Brief = Where the line containing "Given: Expand the Method Check dropdown" appears below, begin there and reproduce each line exactly through the last one, omitting pictures.

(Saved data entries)
= = =

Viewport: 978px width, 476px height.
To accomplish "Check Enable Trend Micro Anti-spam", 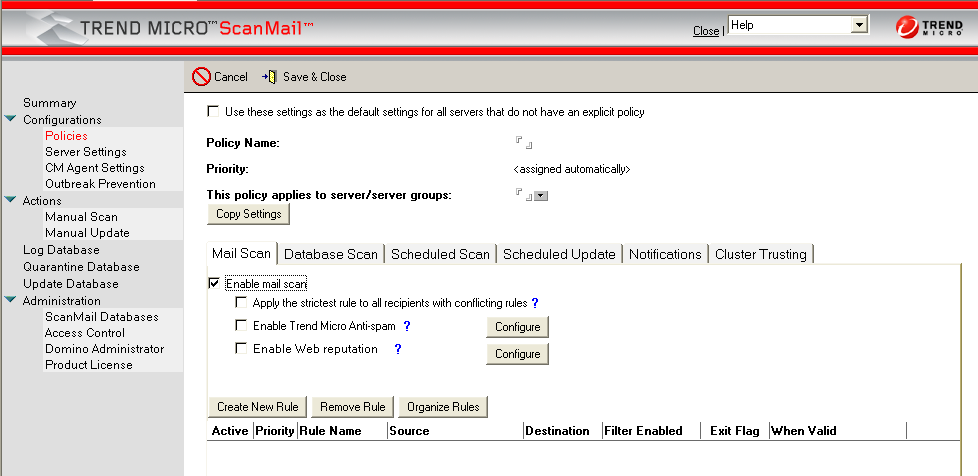I will (240, 325).
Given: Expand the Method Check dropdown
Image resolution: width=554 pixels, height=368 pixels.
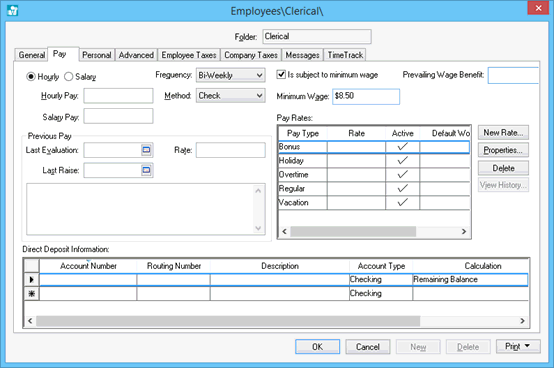Looking at the screenshot, I should tap(259, 96).
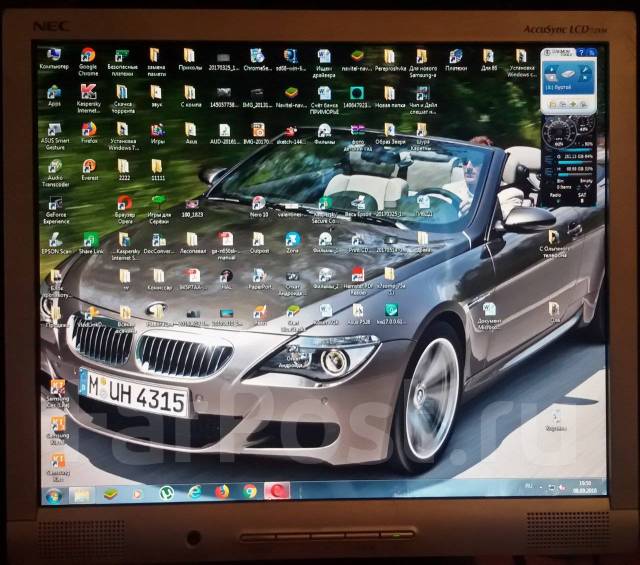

= = =

Answer for this exercise =
Given: Expand the Method Check dropdown
Image resolution: width=554 pixels, height=368 pixels.
Looking at the screenshot, I should tap(259, 96).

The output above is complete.